[Stored data entries]
■ ■ ■ ■ ■ ■ ■

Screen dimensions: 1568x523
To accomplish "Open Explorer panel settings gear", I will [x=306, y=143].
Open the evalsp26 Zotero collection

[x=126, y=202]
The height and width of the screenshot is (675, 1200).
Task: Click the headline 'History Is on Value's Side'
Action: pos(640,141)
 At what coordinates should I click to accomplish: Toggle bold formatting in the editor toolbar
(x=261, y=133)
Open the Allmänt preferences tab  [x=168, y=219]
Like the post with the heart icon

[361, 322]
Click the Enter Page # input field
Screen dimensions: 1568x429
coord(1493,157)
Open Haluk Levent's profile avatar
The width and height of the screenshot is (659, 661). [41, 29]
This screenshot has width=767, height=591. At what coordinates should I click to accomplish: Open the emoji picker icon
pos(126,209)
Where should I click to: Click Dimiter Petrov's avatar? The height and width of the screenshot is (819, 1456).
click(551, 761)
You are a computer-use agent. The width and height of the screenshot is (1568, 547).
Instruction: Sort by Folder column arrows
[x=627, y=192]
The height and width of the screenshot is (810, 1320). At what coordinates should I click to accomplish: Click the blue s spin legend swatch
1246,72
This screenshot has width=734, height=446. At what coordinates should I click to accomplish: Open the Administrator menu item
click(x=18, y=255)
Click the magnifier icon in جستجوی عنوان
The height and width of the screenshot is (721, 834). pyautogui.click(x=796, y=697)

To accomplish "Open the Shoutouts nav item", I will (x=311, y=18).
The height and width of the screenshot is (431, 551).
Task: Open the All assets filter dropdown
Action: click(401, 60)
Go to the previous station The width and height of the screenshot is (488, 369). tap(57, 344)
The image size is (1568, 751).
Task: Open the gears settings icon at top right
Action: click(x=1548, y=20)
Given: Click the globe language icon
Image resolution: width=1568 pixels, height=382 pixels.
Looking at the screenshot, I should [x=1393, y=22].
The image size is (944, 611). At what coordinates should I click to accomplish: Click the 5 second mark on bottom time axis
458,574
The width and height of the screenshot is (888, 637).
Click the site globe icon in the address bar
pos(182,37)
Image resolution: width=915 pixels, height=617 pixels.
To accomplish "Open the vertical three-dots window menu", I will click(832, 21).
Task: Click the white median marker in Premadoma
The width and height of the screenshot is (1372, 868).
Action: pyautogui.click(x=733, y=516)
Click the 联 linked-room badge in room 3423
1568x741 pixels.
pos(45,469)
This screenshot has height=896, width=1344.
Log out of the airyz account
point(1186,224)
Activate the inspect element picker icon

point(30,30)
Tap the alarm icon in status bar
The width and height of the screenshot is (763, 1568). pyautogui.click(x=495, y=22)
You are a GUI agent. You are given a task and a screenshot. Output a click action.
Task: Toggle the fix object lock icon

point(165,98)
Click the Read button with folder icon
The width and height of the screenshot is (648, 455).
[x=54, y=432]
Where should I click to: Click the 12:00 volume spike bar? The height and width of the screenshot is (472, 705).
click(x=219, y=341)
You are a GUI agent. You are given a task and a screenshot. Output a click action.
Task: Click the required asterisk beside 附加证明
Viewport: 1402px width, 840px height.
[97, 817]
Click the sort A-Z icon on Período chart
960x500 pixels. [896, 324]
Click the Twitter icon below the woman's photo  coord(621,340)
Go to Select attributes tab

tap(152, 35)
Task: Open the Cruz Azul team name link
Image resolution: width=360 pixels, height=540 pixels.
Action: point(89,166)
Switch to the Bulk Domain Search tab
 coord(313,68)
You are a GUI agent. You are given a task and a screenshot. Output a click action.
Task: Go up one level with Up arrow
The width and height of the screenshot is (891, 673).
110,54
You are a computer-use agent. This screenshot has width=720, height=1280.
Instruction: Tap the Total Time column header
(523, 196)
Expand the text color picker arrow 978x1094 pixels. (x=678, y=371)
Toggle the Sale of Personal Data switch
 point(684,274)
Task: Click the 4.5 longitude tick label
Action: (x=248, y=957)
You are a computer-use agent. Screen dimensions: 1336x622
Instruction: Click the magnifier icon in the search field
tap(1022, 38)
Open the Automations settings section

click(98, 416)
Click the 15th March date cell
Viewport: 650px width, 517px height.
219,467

■ ■ ■ ■ ■ ■ ■

### REQUIREMENT:
The records above must be reproduced word for word.

### YOUR SOLUTION:
Screen dimensions: 1568x523
To accomplish "Open Explorer panel settings gear", I will [x=306, y=143].
Open the evalsp26 Zotero collection

[x=126, y=202]
The height and width of the screenshot is (675, 1200).
Task: Click the headline 'History Is on Value's Side'
Action: pos(640,141)
 At what coordinates should I click to accomplish: Toggle bold formatting in the editor toolbar
(x=261, y=133)
Open the Allmänt preferences tab  [x=168, y=219]
Like the post with the heart icon

[361, 322]
Click the Enter Page # input field
Screen dimensions: 1568x429
coord(1493,157)
Open Haluk Levent's profile avatar
The width and height of the screenshot is (659, 661). [41, 29]
This screenshot has width=767, height=591. At what coordinates should I click to accomplish: Open the emoji picker icon
pos(126,209)
Where should I click to: Click Dimiter Petrov's avatar? The height and width of the screenshot is (819, 1456).
click(551, 761)
You are a computer-use agent. The width and height of the screenshot is (1568, 547).
Instruction: Sort by Folder column arrows
[x=627, y=192]
The height and width of the screenshot is (810, 1320). At what coordinates should I click to accomplish: Click the blue s spin legend swatch
1246,72
This screenshot has width=734, height=446. At what coordinates should I click to accomplish: Open the Administrator menu item
click(x=18, y=255)
Click the magnifier icon in جستجوی عنوان
The height and width of the screenshot is (721, 834). pyautogui.click(x=796, y=697)

To accomplish "Open the Shoutouts nav item", I will (x=311, y=18).
The height and width of the screenshot is (431, 551).
Task: Open the All assets filter dropdown
Action: click(401, 60)
Go to the previous station The width and height of the screenshot is (488, 369). tap(57, 344)
The image size is (1568, 751).
Task: Open the gears settings icon at top right
Action: click(x=1548, y=20)
Given: Click the globe language icon
Image resolution: width=1568 pixels, height=382 pixels.
Looking at the screenshot, I should [x=1393, y=22].
The image size is (944, 611). At what coordinates should I click to accomplish: Click the 5 second mark on bottom time axis
458,574
The width and height of the screenshot is (888, 637).
Click the site globe icon in the address bar
pos(182,37)
Image resolution: width=915 pixels, height=617 pixels.
To accomplish "Open the vertical three-dots window menu", I will click(832, 21).
Task: Click the white median marker in Premadoma
The width and height of the screenshot is (1372, 868).
Action: pyautogui.click(x=733, y=516)
Click the 联 linked-room badge in room 3423
1568x741 pixels.
pos(45,469)
This screenshot has height=896, width=1344.
Log out of the airyz account
point(1186,224)
Activate the inspect element picker icon

point(30,30)
Tap the alarm icon in status bar
The width and height of the screenshot is (763, 1568). pyautogui.click(x=495, y=22)
You are a GUI agent. You are given a task and a screenshot. Output a click action.
Task: Toggle the fix object lock icon

point(165,98)
Click the Read button with folder icon
The width and height of the screenshot is (648, 455).
[x=54, y=432]
Where should I click to: Click the 12:00 volume spike bar? The height and width of the screenshot is (472, 705).
click(x=219, y=341)
You are a GUI agent. You are given a task and a screenshot. Output a click action.
Task: Click the required asterisk beside 附加证明
Viewport: 1402px width, 840px height.
[97, 817]
Click the sort A-Z icon on Período chart
960x500 pixels. [896, 324]
Click the Twitter icon below the woman's photo  coord(621,340)
Go to Select attributes tab

tap(152, 35)
Task: Open the Cruz Azul team name link
Image resolution: width=360 pixels, height=540 pixels.
Action: point(89,166)
Switch to the Bulk Domain Search tab
 coord(313,68)
You are a GUI agent. You are given a task and a screenshot. Output a click action.
Task: Go up one level with Up arrow
The width and height of the screenshot is (891, 673).
110,54
You are a computer-use agent. This screenshot has width=720, height=1280.
Instruction: Tap the Total Time column header
(523, 196)
Expand the text color picker arrow 978x1094 pixels. (x=678, y=371)
Toggle the Sale of Personal Data switch
 point(684,274)
Task: Click the 4.5 longitude tick label
Action: (x=248, y=957)
You are a computer-use agent. Screen dimensions: 1336x622
Instruction: Click the magnifier icon in the search field
tap(1022, 38)
Open the Automations settings section

click(98, 416)
Click the 15th March date cell
Viewport: 650px width, 517px height.
219,467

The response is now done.